*Prompt A*:
Answer these questions about the jumbo loans text, giving each answer on its own line with the matching mark:
(i) Which real estate firm is Randy Bianchi with?
(ii) Who heads Lang Realty in Boca Raton?
(iii) According to the National Association of Realtors, inventories of homes above what price have soared in the past two years?
*Prompt B*: Continue the jumbo loans text from its last sentence.

*Text shown*:
++++++++++
In another symptom of how drastically the real estate market has changed in the past three years, lenders have all but stopped making jumbo loans. The credit crunch is one reason the housing recovery of recent months has skewed heavily toward low-cost homes, while properties priced for more than $500,000 can languish on the market for months or years.

Realtor Randy Bianchi of Paradise Properties in West Palm Beach has a $600,000 listing in a gated community that has been on and off the market since 2006. “There’s just no activity,” Bianchi says.

“There’s much more activity in the under-$500,000 category right now than the over-$500,000 market, that’s for sure,” says Scott Agran, head of Lang Realty in Boca Raton.

The trend is the same nationally. Inventories of over-$750,000 homes have soared in the past two years, the National Association of Realtors says.

All of this raises this chicken-and-egg question: Is the high-end housing market so slow because there are so few jumbo loans? Or are there so few jumbo loans because there are so few buyers of high-end homes?

Dennis S. Hudson III, head of Seacoast National Bank in Stuart, says the jumbo credit crunch is only part of the problem.
++++++++++
*Dataset section*:

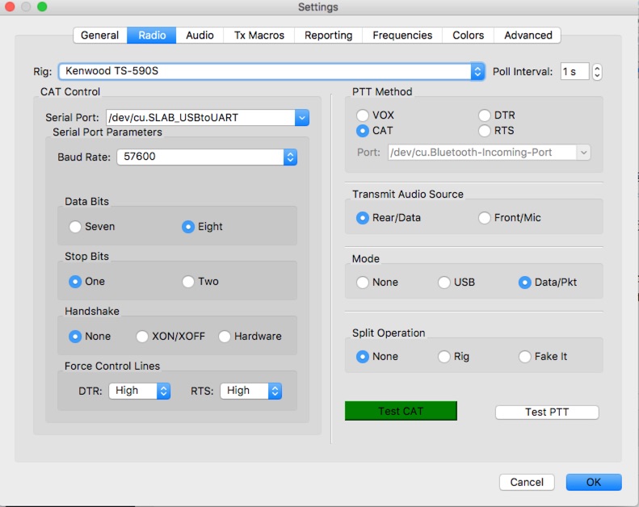Select Seven data bits
The image size is (639, 507).
76,227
++++++++++
*Expected output A*:
(i) Paradise Properties in West Palm Beach
(ii) Scott Agran
(iii) $750,000

*Expected output B*:
“A far larger issue is lack of buyers,” Hudson says. “The folks who have been hit hardest in many ways are wealthier folks.”

But the National Association of Realtors sees the lack of jumbo loans as a significant obstacle to high-end sales.

“The jumbo loan problem has been hindering that market,” says association Chief Economist Lawrence Yun.

That is not expected to change when the latest existing-home sales figures are released Tuesday. As a result, the Realtors group is urging Congress to raise conventional loan limits to as much as $729,500 for high-cost markets such as New York, California and Hawaii. President Bush raised loan limits to those levels for 2008, but the move was nearly meaningless for Palm Beach County, where jumbo limits rose from $417,000 to $423,500.

Comment by Michael Fink
2009-06-22 09:20:23

Do we really need to subsidize the MTG rates of households making 250K+ per year (the min necessary salary for 750K homes)? Is that really a policy goal that we think is important to the taxpayers of America? It’s a TINY fraction of the population that can afford a home >750K (<1% would be my gut feeling on it). Why on earth is this a public policy item if REALLY rich people can’t get low cost loans? That makes no sense at all.

Comment by sfbubblebuyer
2009-06-22 11:11:25

I can afford a 750k home, and I want NO jumbo loan subsidies so when I finally go to buy I don’t have to compete with strawberry picking burger flippers.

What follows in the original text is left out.